PROBLEM DESCRIPTION — Check each line of the material, and show the ones that include the word "computer".

GIVEN RECORDS —
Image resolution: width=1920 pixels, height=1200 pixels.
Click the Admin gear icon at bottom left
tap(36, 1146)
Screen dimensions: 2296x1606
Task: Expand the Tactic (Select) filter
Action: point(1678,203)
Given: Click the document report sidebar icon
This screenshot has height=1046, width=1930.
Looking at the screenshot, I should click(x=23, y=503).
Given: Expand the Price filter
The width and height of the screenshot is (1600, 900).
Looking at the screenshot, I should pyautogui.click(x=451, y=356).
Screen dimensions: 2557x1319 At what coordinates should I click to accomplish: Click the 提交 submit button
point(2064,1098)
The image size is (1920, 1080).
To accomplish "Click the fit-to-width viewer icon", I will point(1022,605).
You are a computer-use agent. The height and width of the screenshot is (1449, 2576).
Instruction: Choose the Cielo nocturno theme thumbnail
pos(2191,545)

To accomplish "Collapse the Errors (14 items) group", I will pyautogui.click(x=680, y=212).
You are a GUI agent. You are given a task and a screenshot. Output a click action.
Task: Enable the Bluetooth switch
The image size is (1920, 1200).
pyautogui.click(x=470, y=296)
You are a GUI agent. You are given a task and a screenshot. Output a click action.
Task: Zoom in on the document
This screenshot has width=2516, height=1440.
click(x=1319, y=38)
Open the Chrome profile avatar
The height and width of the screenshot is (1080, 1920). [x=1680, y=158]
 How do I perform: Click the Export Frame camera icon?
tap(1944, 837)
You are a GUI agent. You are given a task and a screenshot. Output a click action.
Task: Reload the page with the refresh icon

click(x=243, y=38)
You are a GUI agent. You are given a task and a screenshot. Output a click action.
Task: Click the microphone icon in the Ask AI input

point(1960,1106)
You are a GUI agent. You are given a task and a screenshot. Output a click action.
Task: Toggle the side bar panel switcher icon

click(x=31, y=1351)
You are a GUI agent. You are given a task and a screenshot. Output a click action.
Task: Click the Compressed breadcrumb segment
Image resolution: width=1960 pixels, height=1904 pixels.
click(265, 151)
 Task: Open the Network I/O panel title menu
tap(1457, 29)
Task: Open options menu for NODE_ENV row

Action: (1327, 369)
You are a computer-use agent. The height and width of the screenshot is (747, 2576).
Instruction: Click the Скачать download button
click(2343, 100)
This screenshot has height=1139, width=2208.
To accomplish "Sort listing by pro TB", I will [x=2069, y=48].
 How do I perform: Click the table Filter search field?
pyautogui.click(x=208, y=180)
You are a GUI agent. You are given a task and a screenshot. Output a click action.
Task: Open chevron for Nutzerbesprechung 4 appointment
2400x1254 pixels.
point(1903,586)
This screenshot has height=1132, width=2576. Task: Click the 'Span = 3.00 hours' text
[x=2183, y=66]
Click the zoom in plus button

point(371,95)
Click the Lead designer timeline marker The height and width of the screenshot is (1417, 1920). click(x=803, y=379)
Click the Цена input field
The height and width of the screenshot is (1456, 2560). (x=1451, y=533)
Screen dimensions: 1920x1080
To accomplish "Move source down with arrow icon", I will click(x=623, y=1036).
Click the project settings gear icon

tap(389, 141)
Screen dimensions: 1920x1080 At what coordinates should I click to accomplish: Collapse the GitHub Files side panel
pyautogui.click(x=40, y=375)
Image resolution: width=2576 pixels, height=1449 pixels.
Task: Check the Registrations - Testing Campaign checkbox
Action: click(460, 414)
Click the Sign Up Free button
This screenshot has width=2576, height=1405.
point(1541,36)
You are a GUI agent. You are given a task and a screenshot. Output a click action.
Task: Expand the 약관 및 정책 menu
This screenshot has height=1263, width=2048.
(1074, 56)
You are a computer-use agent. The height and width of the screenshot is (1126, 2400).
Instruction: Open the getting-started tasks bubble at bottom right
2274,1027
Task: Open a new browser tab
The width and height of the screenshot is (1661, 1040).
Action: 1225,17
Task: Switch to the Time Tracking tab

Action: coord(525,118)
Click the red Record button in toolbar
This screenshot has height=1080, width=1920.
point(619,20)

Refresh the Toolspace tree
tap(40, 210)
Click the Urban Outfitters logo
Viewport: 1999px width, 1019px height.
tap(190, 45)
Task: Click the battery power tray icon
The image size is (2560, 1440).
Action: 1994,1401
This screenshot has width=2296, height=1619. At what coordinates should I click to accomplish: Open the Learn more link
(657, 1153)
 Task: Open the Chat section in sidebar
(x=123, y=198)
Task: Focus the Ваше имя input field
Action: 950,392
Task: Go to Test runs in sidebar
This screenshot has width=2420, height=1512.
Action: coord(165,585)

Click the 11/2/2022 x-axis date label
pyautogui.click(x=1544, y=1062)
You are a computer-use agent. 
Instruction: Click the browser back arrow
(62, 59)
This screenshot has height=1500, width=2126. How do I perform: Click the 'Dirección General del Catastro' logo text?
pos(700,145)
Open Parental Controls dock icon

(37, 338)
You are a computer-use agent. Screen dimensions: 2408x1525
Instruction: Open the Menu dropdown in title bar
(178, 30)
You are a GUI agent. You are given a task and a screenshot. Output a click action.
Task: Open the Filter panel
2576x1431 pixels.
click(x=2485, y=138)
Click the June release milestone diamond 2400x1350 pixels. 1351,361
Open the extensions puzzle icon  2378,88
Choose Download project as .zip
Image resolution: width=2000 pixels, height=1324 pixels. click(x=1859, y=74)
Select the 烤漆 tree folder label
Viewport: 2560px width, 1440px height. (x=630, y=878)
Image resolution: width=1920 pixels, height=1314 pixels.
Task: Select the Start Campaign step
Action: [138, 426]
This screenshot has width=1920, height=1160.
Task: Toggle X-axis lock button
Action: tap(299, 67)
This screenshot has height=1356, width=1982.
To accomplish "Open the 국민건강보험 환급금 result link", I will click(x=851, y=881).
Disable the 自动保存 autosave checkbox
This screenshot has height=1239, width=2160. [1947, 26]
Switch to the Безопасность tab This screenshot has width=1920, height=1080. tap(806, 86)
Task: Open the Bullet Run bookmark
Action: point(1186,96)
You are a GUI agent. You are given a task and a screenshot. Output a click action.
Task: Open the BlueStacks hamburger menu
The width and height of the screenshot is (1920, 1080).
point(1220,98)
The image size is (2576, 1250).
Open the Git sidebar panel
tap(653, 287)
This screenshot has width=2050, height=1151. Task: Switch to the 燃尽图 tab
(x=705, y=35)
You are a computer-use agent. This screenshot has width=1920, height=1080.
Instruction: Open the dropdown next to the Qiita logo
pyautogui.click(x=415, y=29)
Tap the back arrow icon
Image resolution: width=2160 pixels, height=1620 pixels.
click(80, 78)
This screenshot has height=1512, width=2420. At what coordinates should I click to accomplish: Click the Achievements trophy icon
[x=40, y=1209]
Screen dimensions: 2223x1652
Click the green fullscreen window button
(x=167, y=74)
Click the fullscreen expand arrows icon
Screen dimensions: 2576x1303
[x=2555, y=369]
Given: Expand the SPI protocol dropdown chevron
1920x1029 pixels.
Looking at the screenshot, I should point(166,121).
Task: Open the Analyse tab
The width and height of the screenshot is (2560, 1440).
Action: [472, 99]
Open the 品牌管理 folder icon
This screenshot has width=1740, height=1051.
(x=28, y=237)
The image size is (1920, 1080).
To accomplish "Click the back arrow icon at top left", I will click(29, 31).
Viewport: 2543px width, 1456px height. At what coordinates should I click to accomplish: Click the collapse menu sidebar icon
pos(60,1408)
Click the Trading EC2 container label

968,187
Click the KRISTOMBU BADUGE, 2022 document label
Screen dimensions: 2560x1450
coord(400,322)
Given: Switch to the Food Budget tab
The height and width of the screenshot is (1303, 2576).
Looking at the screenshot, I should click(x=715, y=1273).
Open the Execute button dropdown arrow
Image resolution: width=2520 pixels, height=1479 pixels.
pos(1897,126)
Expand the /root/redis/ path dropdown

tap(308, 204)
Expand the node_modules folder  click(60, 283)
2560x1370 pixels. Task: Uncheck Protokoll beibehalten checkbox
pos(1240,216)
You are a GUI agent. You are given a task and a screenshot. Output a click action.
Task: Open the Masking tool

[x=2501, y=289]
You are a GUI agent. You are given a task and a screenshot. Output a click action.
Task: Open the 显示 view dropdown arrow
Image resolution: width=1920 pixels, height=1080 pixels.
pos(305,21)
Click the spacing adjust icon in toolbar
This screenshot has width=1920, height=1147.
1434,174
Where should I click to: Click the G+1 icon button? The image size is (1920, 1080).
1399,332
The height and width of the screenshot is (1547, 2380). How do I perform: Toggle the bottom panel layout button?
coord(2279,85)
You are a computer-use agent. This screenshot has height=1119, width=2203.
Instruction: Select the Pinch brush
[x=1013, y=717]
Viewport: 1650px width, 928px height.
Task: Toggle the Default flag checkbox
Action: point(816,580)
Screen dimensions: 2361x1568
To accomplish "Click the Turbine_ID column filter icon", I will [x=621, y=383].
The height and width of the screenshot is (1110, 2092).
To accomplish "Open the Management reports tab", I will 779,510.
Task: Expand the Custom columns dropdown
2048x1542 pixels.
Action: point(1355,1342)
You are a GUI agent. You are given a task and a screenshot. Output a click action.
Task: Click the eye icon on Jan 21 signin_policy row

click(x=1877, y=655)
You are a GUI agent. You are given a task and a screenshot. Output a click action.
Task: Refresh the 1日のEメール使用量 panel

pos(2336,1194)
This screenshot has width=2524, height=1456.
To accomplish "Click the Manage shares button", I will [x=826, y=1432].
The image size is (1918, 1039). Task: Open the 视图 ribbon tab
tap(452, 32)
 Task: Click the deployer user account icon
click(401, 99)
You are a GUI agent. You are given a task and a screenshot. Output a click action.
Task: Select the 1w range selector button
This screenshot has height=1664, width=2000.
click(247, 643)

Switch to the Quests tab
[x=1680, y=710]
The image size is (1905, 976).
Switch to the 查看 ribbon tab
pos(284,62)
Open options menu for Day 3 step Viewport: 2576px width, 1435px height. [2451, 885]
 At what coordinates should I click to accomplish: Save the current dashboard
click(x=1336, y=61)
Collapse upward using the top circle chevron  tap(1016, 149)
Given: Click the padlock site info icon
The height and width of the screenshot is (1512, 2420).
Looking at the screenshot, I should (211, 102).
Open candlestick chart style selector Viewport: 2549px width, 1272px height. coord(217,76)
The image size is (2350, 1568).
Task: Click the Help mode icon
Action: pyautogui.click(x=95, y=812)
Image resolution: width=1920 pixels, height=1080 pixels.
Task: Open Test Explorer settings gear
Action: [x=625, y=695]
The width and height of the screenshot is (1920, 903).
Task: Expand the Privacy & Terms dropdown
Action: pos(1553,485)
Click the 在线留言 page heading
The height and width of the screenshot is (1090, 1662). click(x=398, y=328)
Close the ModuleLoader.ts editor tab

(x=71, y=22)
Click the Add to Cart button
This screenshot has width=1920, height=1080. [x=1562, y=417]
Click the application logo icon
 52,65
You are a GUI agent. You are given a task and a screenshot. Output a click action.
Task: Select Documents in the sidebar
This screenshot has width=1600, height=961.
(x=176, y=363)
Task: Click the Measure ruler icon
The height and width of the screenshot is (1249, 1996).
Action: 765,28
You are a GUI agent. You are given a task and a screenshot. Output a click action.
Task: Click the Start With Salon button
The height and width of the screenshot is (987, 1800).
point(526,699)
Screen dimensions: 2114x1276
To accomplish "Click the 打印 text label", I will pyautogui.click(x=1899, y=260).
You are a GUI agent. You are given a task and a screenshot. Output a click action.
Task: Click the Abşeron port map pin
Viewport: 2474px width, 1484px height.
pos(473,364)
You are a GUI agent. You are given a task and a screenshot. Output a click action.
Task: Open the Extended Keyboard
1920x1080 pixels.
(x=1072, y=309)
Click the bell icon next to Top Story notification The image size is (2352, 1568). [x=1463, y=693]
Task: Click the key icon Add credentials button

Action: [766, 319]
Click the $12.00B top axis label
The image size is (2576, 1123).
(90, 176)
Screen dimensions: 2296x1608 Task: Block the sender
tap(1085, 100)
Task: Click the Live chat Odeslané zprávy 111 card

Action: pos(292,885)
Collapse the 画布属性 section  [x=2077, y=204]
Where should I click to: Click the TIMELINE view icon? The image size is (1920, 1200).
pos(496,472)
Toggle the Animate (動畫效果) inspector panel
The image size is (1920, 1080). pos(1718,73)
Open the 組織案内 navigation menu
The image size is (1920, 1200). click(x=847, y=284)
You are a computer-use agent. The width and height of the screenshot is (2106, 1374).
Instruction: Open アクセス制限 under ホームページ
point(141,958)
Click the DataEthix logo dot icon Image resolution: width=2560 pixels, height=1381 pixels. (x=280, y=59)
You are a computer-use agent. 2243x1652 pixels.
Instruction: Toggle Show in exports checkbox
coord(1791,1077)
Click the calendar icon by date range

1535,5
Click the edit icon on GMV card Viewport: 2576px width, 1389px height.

TASK RESULT —
You are a computer-use agent. The height and width of the screenshot is (1449, 2576).
You are a computer-use agent. The height and width of the screenshot is (747, 2576).
You are a computer-use agent. The height and width of the screenshot is (1126, 2400).
You are a computer-use agent. 
You are a computer-use agent. Screen dimensions: 2408x1525
You are a computer-use agent. This screenshot has width=1920, height=1080.
You are a computer-use agent. This screenshot has height=1119, width=2203.
You are a computer-use agent. The width and height of the screenshot is (2106, 1374).
You are a computer-use agent. 2243x1652 pixels.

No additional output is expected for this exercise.